EXERCISE TEXT:
+---+

Early meetings of the local council were held at No. 1, Rue du Duc Antoine, before the council relocated to a Renaissance style building in Place Mengin (now known as Place Charles III) in the 17th century. In the mid-18th century, Stanisław Leszczyński, who had been created Duke of Lorraine on his abdication as King of Poland, decided to commission a new town hall. The site he selected was occupied by two large properties, the Hôtel de Gerbéviller and the Hôtel de Juvrécourt.

Construction of the new building started in March 1752. It was designed by Emmanuel Héré de Corny in the neoclassical style, built in ashlar stone and was officially opened by Leszczyński on 26 November 1755. The design involved a symmetrical main frontage of 19 bays facing north onto the new square with the end bays slightly projected forward. The ground floor of the main frontage, which was 98 metre long, was rusticated. The central section of three bays, which was also slightly projected forward, featured three round headed doorways on the ground floor, three rounded headed windows with imposts supporting moulded surrounds and keystones on the first floor, and a panel flanked by a pair of segmental headed windows on the second floor. The panel contained a carving of a girl holding a thistle, recalling the Battle of Nancy during which the forces of Charles the Bold besieging the city had been defeated. There were Corinthian order pilasters spanning the first and second floors supporting an entablature and a modillioned pediment with the Stanislas coat of arms in the tympanum. The pediment was surmounted by a clock, which was flanked by sculptures of figures representing justice and prudence. The wings were fenestrated in a similar style and surmounted by an entablature, a modillioned cornice and a balustraded parapet. The wrought iron balconies in front of the windows were the work of Jean Lamour.

+---+

DATA SEGMENT:
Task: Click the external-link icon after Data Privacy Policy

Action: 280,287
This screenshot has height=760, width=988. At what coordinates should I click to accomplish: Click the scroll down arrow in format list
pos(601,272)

+---+

ASSIGNED TASK:
Please continue the town hall text, starting after its last sentence. The lines above are separate from the town hall text.

RESPONSE FOR THIS EXERCISE:
Internally, the principal rooms included the entrance vestibule, which was richly decorated, and the grand staircase, which featured wrought iron banisters, also designed by Jean Lamour, and murals on the walls and ceiling, which were painted by Jean Girardet. On the first floor, the main room was the Salon Carré (the Square Room), which originally accommodated the Académie de Stanislas.

Although the principal rooms survived, many of the other rooms in the building were ransacked and badly damaged by revolutionaries in 1792 during the French Revolution. The Grand Salon was created in 1866, to celebrate the centenary of the annexation of Lorraine by France, and was decorated with paintings by Émile Friant, Aimé Morot et Victor Prouvé in the late 19th century. An extension to the rear was completed to a design by Prosper Morey in 1862, and another extension, with 12 full-height round headed glass windows along Rue Pierre Fourier, was completed in 1956.

Following the liberation of the town by American troops on 19 September 1944, during the Second World War, the chairman of the Provisional Government, Charles de Gaulle, visited the building on 13 October 1944.